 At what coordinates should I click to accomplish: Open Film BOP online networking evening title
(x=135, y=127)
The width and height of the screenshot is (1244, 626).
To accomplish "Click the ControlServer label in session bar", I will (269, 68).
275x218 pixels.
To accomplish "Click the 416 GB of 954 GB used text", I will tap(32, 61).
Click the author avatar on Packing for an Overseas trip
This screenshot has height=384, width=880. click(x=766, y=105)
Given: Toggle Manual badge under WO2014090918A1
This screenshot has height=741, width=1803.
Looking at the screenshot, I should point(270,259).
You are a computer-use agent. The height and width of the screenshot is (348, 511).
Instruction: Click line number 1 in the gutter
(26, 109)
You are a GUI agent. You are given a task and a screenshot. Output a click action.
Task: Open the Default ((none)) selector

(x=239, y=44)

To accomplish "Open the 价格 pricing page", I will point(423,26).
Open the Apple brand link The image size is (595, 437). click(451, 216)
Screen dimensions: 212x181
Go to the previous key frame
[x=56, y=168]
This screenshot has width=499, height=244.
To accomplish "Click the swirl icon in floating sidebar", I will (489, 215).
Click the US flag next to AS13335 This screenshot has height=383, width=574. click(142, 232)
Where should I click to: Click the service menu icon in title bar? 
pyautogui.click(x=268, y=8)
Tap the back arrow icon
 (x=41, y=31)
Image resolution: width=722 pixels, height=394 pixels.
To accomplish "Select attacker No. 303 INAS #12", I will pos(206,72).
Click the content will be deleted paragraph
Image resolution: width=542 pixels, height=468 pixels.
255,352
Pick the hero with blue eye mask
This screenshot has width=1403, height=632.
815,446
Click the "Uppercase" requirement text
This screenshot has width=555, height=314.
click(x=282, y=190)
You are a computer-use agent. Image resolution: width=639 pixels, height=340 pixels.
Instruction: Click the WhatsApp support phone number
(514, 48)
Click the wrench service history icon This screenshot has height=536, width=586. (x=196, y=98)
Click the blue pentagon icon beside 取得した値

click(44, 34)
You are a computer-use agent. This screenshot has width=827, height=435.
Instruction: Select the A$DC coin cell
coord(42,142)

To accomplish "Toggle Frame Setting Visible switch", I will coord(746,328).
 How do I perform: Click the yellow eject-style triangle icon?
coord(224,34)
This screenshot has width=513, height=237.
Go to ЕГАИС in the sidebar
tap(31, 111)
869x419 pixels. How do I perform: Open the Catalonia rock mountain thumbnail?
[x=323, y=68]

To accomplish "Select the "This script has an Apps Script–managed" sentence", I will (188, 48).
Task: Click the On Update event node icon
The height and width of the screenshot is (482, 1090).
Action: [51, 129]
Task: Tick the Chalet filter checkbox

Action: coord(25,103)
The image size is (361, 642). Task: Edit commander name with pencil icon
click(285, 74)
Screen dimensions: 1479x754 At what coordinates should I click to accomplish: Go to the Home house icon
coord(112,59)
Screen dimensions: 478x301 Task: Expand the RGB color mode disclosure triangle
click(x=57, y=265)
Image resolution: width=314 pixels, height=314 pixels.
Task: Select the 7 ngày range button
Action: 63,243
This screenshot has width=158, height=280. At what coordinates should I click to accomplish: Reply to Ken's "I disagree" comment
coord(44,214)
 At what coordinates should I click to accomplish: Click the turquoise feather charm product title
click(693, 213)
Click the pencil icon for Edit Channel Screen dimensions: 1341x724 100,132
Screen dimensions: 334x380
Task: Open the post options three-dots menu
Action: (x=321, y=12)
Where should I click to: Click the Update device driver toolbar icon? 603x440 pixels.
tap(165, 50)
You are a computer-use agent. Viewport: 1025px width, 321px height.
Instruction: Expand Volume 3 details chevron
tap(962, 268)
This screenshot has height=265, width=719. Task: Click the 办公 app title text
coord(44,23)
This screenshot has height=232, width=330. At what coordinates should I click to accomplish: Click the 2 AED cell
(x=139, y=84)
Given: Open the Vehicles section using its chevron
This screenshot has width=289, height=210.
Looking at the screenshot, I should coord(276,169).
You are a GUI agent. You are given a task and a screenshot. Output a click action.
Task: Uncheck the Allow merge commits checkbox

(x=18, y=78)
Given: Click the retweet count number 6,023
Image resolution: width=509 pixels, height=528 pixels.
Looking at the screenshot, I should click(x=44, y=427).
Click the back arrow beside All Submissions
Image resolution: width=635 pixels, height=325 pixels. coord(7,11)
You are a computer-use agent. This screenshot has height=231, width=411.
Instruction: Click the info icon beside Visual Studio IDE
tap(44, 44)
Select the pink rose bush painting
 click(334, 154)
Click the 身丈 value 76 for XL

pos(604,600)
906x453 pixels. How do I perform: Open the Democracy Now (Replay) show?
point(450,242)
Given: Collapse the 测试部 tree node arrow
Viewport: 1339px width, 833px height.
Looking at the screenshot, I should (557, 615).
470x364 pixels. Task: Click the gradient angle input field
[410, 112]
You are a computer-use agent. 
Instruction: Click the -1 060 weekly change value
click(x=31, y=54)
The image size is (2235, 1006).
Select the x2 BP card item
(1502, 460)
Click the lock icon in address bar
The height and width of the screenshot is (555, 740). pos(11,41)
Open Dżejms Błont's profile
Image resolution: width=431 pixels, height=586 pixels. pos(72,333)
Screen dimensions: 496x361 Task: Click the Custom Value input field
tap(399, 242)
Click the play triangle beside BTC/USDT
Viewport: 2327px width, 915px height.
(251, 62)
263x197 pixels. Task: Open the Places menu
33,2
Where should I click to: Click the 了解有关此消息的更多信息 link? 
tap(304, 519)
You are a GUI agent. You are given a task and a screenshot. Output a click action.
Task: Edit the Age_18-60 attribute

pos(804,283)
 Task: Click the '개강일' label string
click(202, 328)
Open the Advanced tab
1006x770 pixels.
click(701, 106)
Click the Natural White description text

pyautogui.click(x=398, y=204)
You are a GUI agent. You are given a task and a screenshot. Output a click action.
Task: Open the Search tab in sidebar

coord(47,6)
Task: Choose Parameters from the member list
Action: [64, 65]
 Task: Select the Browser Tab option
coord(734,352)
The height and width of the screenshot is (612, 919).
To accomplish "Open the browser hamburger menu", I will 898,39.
- - - -
Work task>
The response should be a verbatim transcription of the data.

Solution to this problem>
 At what coordinates should I click to accomplish: Open Film BOP online networking evening title
(x=135, y=127)
The width and height of the screenshot is (1244, 626).
To accomplish "Click the ControlServer label in session bar", I will (269, 68).
275x218 pixels.
To accomplish "Click the 416 GB of 954 GB used text", I will tap(32, 61).
Click the author avatar on Packing for an Overseas trip
This screenshot has height=384, width=880. click(x=766, y=105)
Given: Toggle Manual badge under WO2014090918A1
This screenshot has height=741, width=1803.
Looking at the screenshot, I should point(270,259).
You are a computer-use agent. The height and width of the screenshot is (348, 511).
Instruction: Click line number 1 in the gutter
(26, 109)
You are a GUI agent. You are given a task and a screenshot. Output a click action.
Task: Open the Default ((none)) selector

(x=239, y=44)

To accomplish "Open the 价格 pricing page", I will point(423,26).
Open the Apple brand link The image size is (595, 437). click(451, 216)
Screen dimensions: 212x181
Go to the previous key frame
[x=56, y=168]
This screenshot has width=499, height=244.
To accomplish "Click the swirl icon in floating sidebar", I will (489, 215).
Click the US flag next to AS13335 This screenshot has height=383, width=574. click(142, 232)
Where should I click to: Click the service menu icon in title bar? 
pyautogui.click(x=268, y=8)
Tap the back arrow icon
 (x=41, y=31)
Image resolution: width=722 pixels, height=394 pixels.
To accomplish "Select attacker No. 303 INAS #12", I will pos(206,72).
Click the content will be deleted paragraph
Image resolution: width=542 pixels, height=468 pixels.
255,352
Pick the hero with blue eye mask
This screenshot has width=1403, height=632.
815,446
Click the "Uppercase" requirement text
This screenshot has width=555, height=314.
click(x=282, y=190)
You are a computer-use agent. Image resolution: width=639 pixels, height=340 pixels.
Instruction: Click the WhatsApp support phone number
(514, 48)
Click the wrench service history icon This screenshot has height=536, width=586. (x=196, y=98)
Click the blue pentagon icon beside 取得した値

click(44, 34)
You are a computer-use agent. This screenshot has width=827, height=435.
Instruction: Select the A$DC coin cell
coord(42,142)

To accomplish "Toggle Frame Setting Visible switch", I will coord(746,328).
 How do I perform: Click the yellow eject-style triangle icon?
coord(224,34)
This screenshot has width=513, height=237.
Go to ЕГАИС in the sidebar
tap(31, 111)
869x419 pixels. How do I perform: Open the Catalonia rock mountain thumbnail?
[x=323, y=68]

To accomplish "Select the "This script has an Apps Script–managed" sentence", I will (188, 48).
Task: Click the On Update event node icon
The height and width of the screenshot is (482, 1090).
Action: [51, 129]
Task: Tick the Chalet filter checkbox

Action: coord(25,103)
The image size is (361, 642). Task: Edit commander name with pencil icon
click(285, 74)
Screen dimensions: 1479x754 At what coordinates should I click to accomplish: Go to the Home house icon
coord(112,59)
Screen dimensions: 478x301 Task: Expand the RGB color mode disclosure triangle
click(x=57, y=265)
Image resolution: width=314 pixels, height=314 pixels.
Task: Select the 7 ngày range button
Action: 63,243
This screenshot has width=158, height=280. At what coordinates should I click to accomplish: Reply to Ken's "I disagree" comment
coord(44,214)
 At what coordinates should I click to accomplish: Click the turquoise feather charm product title
click(693, 213)
Click the pencil icon for Edit Channel Screen dimensions: 1341x724 100,132
Screen dimensions: 334x380
Task: Open the post options three-dots menu
Action: (x=321, y=12)
Where should I click to: Click the Update device driver toolbar icon? 603x440 pixels.
tap(165, 50)
You are a computer-use agent. Viewport: 1025px width, 321px height.
Instruction: Expand Volume 3 details chevron
tap(962, 268)
This screenshot has height=265, width=719. Task: Click the 办公 app title text
coord(44,23)
This screenshot has height=232, width=330. At what coordinates should I click to accomplish: Click the 2 AED cell
(x=139, y=84)
Given: Open the Vehicles section using its chevron
This screenshot has width=289, height=210.
Looking at the screenshot, I should coord(276,169).
You are a GUI agent. You are given a task and a screenshot. Output a click action.
Task: Uncheck the Allow merge commits checkbox

(x=18, y=78)
Given: Click the retweet count number 6,023
Image resolution: width=509 pixels, height=528 pixels.
Looking at the screenshot, I should click(x=44, y=427).
Click the back arrow beside All Submissions
Image resolution: width=635 pixels, height=325 pixels. coord(7,11)
You are a computer-use agent. This screenshot has height=231, width=411.
Instruction: Click the info icon beside Visual Studio IDE
tap(44, 44)
Select the pink rose bush painting
 click(334, 154)
Click the 身丈 value 76 for XL

pos(604,600)
906x453 pixels. How do I perform: Open the Democracy Now (Replay) show?
point(450,242)
Given: Collapse the 测试部 tree node arrow
Viewport: 1339px width, 833px height.
Looking at the screenshot, I should (557, 615).
470x364 pixels. Task: Click the gradient angle input field
[410, 112]
You are a computer-use agent. 
Instruction: Click the -1 060 weekly change value
click(x=31, y=54)
The image size is (2235, 1006).
Select the x2 BP card item
(1502, 460)
Click the lock icon in address bar
The height and width of the screenshot is (555, 740). pos(11,41)
Open Dżejms Błont's profile
Image resolution: width=431 pixels, height=586 pixels. pos(72,333)
Screen dimensions: 496x361 Task: Click the Custom Value input field
tap(399, 242)
Click the play triangle beside BTC/USDT
Viewport: 2327px width, 915px height.
(251, 62)
263x197 pixels. Task: Open the Places menu
33,2
Where should I click to: Click the 了解有关此消息的更多信息 link? 
tap(304, 519)
You are a GUI agent. You are given a task and a screenshot. Output a click action.
Task: Edit the Age_18-60 attribute

pos(804,283)
 Task: Click the '개강일' label string
click(202, 328)
Open the Advanced tab
1006x770 pixels.
click(701, 106)
Click the Natural White description text

pyautogui.click(x=398, y=204)
You are a GUI agent. You are given a task and a screenshot. Output a click action.
Task: Open the Search tab in sidebar

coord(47,6)
Task: Choose Parameters from the member list
Action: [64, 65]
 Task: Select the Browser Tab option
coord(734,352)
The height and width of the screenshot is (612, 919).
To accomplish "Open the browser hamburger menu", I will 898,39.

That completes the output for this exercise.